When making money leads to overconfidence and risky decisions
Researchers at the University of Amsterdam have found that money often undermines good judgment. The team is reporting that money can make people overconfident in their decisions and less receptive to helpful advice or feedback.
For example, this phenomenon may help to explain why celebrities often make questionable fashion selections.
However, the experts warn that overconfidence could be much more detrimental in other professional fields.
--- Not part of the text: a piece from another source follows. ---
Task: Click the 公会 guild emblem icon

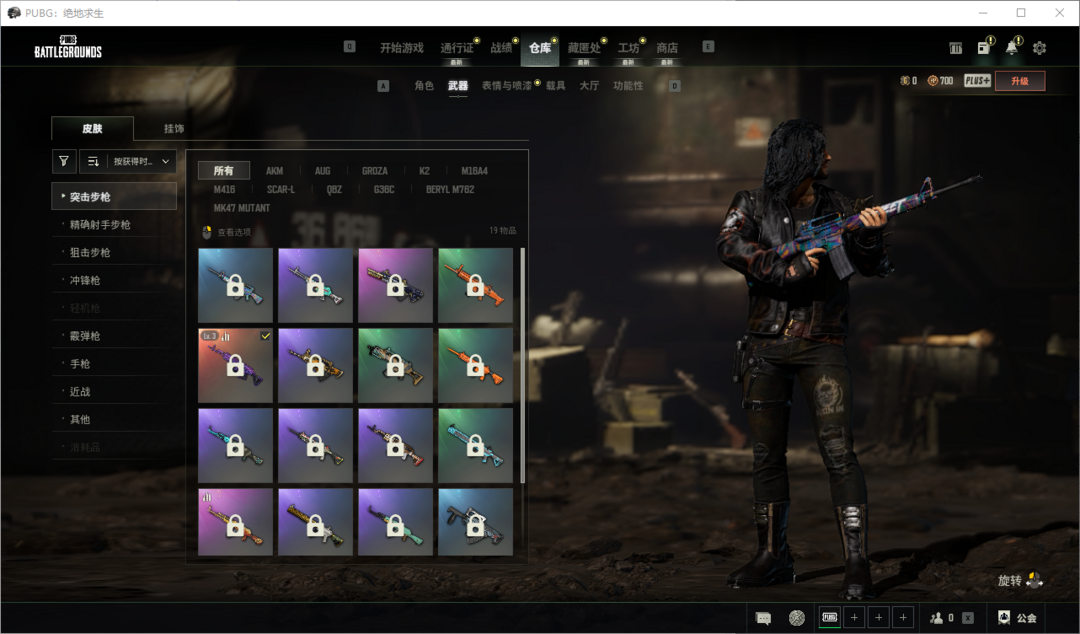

When people are in a position to make critical decisions and get paid a lot of money to do so, such as a surgeons or airline pilots, risky judgement can have dire consequences.
For the investigation, 104 study participants were presented with a series of images designed to trick the mind’s perception, which are called Gabor patches.
Participants were are asked to determine which of two images had a higher contrast. Next, they rated how confident they were in their answers on a scale of 50 to 100 percent. The individuals were also informed that they could win money based on their level of accuracy.
Study lead author Maël Lebreton is a postdoctoral researcher at the University of Amsterdam’s Center for Research in Experimental Economics.
“We found in accordance with previous studies that people generally – without a monetary incentive – overestimate the probability of being correct, or in other words, they start off slightly overconfident,” said Lebreton.
“Yet, we also discovered that they become even more overconfident when faced with the prospect of gains, while the prospect of loss in turn decreases overconfidence.”
While the money was found to improve the accuracy of the responses, it also made the most confident participants even more confident in their decisions.
“Numerous physiological and psychological factors bias us. Money, our surroundings and our upbringing are just a few,” Lebreton told Newsweek. “We are far from being rational decision-makers.”
This study is published in the journal Science Advances.